The need for a new bubble arose and, as the conditions were already in place, it evolved around housing. Janszen applies the same parameters to the housing bubble he observed during the Internet bubble bust. According to his calculations a reverse to the historic trendline in housing requires prices to drop 38% from their peak, will take about 6 years and will reflect a loss of $12 trillion in nominal value.
Now a new bubble is urgently needed. It will appear in a certain market only when several preconditions are in place:
We have learned that the industry in any given bubble must support hundreds or thousands of separate firms financed by not billions but trillions of dollars in new securities that Wall Street will create and sell. Like housing in the late 1990s, this sector of the economy must already be formed and growing even as the previous bubble deflates. For those investing in that sector, legislation guaranteeing favorable tax treatment, along with other protections and advantages for investors, should already be in place or under review. Finally, the industry must be popular, its name on the lips of government policymakers and journalists. It should be familiar to those who watch television news or read newspapers.
Janszen believes that especially one theme currently fullfills these preconditions – alternative energy (he includes advanced nuclear energy).
The criterias for a boom of alternative energy which can easily evolve into a bubble are mostly fullfilled:
- it is a huge potential market that can absorb lots of real (and speculative) money
- it has been growing for a while
- there is already legislation favoring alternative energy with more underway
- it is a very popular theme (Al Gore …)
Janszen calculates that the basic industry and the infrastructure needed for a full alternative energy boom will have a gross market value of about $2 trillion. Using numbers from the past two bubbles he calcualtes that bubble premiums and financial dervatives formed around the alternative energy theme will reach a fictitious value of $12 trillion. The infrastructure development industry coming with the alternative energy wave will create another $8 trillion bubble for a total of $20 trillion in speculative wealth.
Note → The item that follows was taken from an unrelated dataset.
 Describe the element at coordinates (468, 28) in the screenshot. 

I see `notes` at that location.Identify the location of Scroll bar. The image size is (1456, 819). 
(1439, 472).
Eventually the bubble will pop and the $20 trillion will vanish.
I find Janszen’s argument plausible. There is a huge worldwide demand for alternative energy. A new solar industry based on chip technology is developing in Silicon Valley and a lot of research into the alternative energy theme has already created several new nascent product lines: wind-, solar-, seawave-, bio- and geothermal power generation.
A boom in alternative energy is certainly coming and it might well evolve beyond that.
This does not exclude the bubble I expect in commodities, it rather enforces it. Alternative energy will be decentralized and requires a different electricity network than is available today. Windenergy generators need a lot of copper and use steel for their towers. To build a significant amount of alternative energy installation a lot of raw materials will be needed.
But there is a big question so far left out of the discussion:
If the current credit bubble busts leads to real systemic problems in the financial system, will it recreate itself in the same form, or will it evolve totally different and less bubble prone?
If the bust becomes too severe, will legislators step in with new regulation preventing some bubble-behaviour? Will the bust change global market relations? A China financed bubble in U.S. markets, like the currently busting housing bubble, would then be more unlikely. Where then would the money come from?
The current assumption is that the U.S. is diving into a recession and will eventually inflate itself out of it. That would support the above scenarios of new bubbles in alternative energy and commodities.
But a recession is not the worst possible case and if a depression evolves much deeper system changes may be needed and eventually be found. Those could preclude all bubbles for a while.